#### [EXERCISE SET]
(a) Return the passage from the travel blog excerpt below exactly as it appears, beginning at the words "I said in my" and stopping after the words "mark ups (harrumph).".
(b) Summarize the travel blog excerpt below in two sentences.
(c) According to the travel blog excerpt below, which countries does the writer describe as nice and affordable?

#### [SOURCE EXCERPT]
[start]

This day in Coquimbo was a Sunday though so everything was pretty quiet. We did find the Chilean Primark open and I got a couple of bits – gotta be done! We found a gorgeous restaurant for lunch – it was a balcony overlooking a market square and it had the only English speaking waiter in the region working there – he really is the only English speaking local – I found this out trying to communicate in the store and failing miserably. This wasn’t a particularly exciting port so let’s leave it there!
I said in my last blog that South America was cheap. Well, some of it is! Ecuador, Peru and Uruguay – yes nice and affordable. Argentina and Chile however, not so cheap.  English prices basically but it’s funny how although they are prices you would normally expect to pay, here suddenly the bill seems outrageous! These countries probably are cheap (well cheaper than London) but I guess being at touristy ports I’m going to get the mark ups (harrumph).

[end]

#### [SUPPLIED MATERIAL]

[start]

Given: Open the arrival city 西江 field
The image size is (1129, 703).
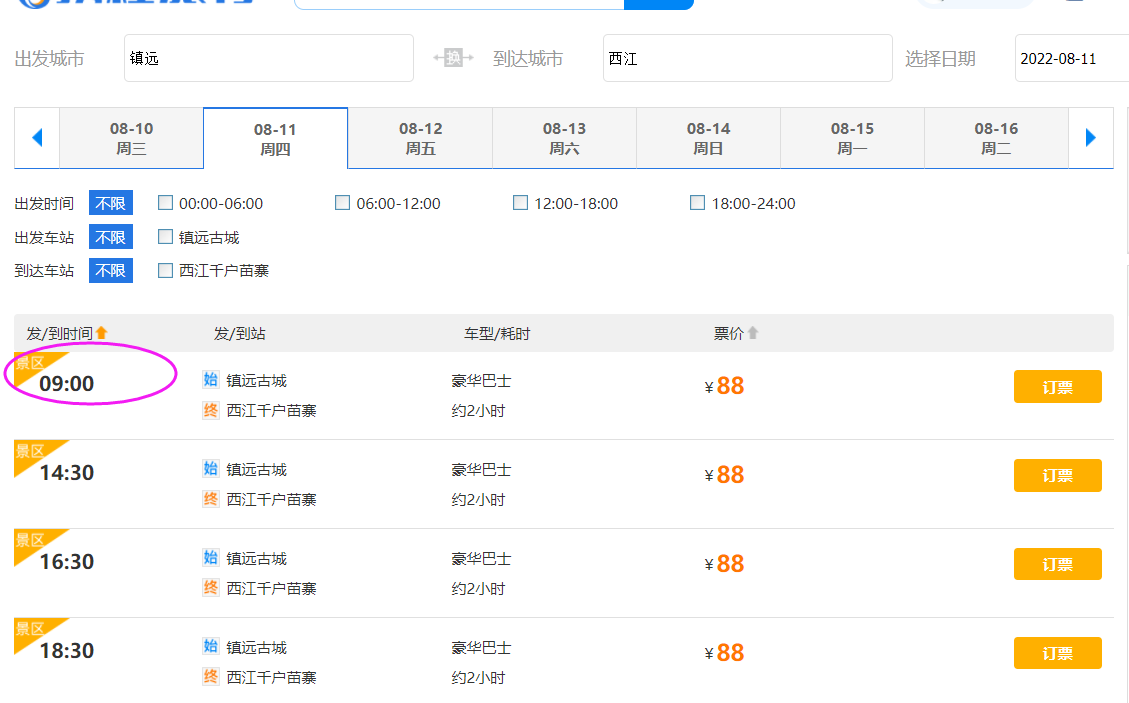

[end]

#### [RESULTS]
(a)
I said in my last blog that South America was cheap. Well, some of it is! Ecuador, Peru and Uruguay – yes nice and affordable. Argentina and Chile however, not so cheap.  English prices basically but it’s funny how although they are prices you would normally expect to pay, here suddenly the bill seems outrageous! These countries probably are cheap (well cheaper than London) but I guess being at touristy ports I’m going to get the mark ups (harrumph).

(b) On a quiet Sunday in Coquimbo, the writer bought a couple of things at the Chilean Primark and ate lunch at a balcony restaurant overlooking a market square, where the region's only English-speaking waiter worked. The writer finds Ecuador, Peru and Uruguay affordable, while Argentina and Chile have roughly English prices, which the writer guesses comes from markups at touristy ports.

(c) Ecuador, Peru and Uruguay.